Source records:
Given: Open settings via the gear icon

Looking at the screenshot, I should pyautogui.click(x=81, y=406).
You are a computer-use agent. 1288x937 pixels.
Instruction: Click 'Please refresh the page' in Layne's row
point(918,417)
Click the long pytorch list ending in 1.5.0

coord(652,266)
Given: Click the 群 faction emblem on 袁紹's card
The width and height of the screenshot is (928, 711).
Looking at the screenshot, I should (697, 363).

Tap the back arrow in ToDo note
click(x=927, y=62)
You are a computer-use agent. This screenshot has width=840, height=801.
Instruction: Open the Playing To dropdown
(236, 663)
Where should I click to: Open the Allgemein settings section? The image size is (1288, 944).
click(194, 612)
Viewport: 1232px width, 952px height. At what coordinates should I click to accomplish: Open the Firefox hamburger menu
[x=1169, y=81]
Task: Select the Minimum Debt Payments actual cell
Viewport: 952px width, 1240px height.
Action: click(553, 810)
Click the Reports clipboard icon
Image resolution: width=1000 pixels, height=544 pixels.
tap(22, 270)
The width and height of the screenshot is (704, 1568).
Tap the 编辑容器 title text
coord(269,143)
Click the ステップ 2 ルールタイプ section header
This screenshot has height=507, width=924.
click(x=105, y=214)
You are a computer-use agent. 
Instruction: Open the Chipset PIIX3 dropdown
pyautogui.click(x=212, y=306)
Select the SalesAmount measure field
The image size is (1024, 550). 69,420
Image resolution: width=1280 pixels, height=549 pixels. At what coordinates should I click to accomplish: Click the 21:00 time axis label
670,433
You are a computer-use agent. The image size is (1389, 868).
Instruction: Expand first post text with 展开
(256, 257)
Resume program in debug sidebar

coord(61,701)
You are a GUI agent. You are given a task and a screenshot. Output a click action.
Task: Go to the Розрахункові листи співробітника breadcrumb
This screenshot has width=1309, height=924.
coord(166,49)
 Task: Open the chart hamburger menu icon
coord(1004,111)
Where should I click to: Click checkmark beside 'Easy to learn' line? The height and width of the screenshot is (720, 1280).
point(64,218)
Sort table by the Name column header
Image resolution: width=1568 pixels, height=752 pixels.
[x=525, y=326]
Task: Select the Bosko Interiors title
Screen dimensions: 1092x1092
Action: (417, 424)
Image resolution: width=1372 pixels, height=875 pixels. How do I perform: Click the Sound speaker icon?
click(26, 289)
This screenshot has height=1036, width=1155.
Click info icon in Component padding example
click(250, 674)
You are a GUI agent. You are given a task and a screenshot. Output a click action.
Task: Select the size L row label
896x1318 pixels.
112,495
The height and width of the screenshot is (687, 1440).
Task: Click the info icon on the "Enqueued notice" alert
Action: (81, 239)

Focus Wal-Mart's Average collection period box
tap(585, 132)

Given request: Identify every line of the records above that contains the string "Instruction", matching case, and copy each such line.

Complete output:
Instruction: Click 'Please refresh the page' in Layne's row
Instruction: Open the Playing To dropdown
Instruction: Open the Chipset PIIX3 dropdown
Instruction: Expand first post text with 展开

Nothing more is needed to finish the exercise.